__Task details__: Every line of the entries below that includes "dropdown" belongs in the answer, copied as written.

Stored data entries:
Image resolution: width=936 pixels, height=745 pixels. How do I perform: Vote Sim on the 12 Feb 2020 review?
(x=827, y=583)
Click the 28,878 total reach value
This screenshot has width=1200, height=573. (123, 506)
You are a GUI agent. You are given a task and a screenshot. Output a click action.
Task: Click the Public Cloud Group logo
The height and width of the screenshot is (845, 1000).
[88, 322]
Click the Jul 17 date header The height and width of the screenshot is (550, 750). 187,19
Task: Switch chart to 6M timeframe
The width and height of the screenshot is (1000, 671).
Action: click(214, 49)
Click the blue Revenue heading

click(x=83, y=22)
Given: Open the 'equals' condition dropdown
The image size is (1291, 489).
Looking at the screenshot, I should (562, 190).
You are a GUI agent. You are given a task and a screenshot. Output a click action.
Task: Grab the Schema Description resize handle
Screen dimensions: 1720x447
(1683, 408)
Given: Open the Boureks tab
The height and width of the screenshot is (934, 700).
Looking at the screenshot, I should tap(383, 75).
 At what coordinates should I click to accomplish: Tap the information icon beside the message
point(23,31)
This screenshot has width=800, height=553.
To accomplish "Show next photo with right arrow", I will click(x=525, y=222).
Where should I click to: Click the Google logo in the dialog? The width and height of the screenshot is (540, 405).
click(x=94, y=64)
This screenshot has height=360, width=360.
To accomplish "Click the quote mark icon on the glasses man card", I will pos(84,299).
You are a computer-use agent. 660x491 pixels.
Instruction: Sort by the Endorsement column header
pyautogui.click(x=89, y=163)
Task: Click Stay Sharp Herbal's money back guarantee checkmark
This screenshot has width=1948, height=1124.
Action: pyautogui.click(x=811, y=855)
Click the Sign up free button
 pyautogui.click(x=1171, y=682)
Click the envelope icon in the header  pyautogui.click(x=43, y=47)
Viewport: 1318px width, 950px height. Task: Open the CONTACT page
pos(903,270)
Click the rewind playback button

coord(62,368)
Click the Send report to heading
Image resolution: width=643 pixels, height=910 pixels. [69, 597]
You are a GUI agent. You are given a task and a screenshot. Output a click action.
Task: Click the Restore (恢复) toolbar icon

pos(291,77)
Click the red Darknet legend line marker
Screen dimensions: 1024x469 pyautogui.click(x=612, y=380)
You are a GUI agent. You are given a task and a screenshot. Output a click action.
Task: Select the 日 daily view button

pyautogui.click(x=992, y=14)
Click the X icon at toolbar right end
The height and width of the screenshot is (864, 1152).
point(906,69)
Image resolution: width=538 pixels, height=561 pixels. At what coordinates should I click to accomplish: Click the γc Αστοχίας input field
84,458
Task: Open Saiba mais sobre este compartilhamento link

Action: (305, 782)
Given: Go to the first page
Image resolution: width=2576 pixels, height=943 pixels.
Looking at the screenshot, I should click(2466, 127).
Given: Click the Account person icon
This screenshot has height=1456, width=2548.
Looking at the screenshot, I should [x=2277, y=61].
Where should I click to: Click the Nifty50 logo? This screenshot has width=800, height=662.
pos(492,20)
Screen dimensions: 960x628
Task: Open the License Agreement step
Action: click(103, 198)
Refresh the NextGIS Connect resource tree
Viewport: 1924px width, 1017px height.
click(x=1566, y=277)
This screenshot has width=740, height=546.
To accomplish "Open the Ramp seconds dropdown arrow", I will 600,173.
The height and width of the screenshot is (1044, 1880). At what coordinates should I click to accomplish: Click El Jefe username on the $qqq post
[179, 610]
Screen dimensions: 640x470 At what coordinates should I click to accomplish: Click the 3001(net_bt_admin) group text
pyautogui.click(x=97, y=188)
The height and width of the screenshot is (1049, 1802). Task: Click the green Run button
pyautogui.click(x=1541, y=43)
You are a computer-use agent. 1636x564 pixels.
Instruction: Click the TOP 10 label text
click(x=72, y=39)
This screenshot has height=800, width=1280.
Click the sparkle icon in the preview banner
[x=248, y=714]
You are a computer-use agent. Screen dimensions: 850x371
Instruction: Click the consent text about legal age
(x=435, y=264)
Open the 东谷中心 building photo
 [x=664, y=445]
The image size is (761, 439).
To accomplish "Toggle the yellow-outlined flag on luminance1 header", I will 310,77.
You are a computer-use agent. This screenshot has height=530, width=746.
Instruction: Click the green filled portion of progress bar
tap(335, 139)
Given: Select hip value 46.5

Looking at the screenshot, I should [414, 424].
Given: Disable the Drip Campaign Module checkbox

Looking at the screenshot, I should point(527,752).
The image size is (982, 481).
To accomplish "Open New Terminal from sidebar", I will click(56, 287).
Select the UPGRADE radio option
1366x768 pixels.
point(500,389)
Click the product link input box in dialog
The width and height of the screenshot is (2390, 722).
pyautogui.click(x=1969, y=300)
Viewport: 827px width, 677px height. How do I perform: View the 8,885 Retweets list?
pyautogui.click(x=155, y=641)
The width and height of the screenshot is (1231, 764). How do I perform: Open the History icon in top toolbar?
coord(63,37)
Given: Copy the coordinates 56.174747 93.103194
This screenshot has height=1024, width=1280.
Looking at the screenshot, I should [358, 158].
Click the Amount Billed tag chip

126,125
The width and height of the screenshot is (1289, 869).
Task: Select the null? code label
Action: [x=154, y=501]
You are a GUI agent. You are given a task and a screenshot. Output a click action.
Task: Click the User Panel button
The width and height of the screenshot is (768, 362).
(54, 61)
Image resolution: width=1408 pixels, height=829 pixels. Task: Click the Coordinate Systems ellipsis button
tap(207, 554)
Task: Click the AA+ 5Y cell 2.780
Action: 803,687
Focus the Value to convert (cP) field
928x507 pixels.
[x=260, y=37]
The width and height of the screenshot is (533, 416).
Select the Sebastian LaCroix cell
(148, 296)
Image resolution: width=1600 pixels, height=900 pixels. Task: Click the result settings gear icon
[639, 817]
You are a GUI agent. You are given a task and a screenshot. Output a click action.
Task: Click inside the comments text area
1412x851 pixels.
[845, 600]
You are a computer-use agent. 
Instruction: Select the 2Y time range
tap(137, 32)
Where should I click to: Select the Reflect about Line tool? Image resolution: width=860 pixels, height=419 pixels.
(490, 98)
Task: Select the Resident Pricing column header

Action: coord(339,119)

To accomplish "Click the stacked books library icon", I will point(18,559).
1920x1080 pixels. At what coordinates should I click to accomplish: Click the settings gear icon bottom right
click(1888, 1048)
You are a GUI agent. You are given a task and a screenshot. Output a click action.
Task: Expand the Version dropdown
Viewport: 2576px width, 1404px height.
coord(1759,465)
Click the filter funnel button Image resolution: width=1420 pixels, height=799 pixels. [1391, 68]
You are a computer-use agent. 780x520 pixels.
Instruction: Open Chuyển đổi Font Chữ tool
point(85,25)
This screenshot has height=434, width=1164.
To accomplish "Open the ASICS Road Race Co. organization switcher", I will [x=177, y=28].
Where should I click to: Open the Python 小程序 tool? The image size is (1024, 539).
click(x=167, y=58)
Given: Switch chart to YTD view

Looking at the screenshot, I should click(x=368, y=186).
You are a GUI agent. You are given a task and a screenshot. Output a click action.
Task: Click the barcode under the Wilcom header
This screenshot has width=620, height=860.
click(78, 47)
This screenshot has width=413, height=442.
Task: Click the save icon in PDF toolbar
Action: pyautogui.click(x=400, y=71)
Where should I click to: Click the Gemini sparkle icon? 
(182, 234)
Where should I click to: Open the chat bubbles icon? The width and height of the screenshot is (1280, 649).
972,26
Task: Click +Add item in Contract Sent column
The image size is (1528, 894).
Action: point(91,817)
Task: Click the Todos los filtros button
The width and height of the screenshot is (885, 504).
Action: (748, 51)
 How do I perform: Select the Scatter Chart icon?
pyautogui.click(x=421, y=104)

__Result of the task__:
Given: Open the 'equals' condition dropdown
To accomplish "Open the Ramp seconds dropdown arrow", I will 600,173.
Task: Expand the Version dropdown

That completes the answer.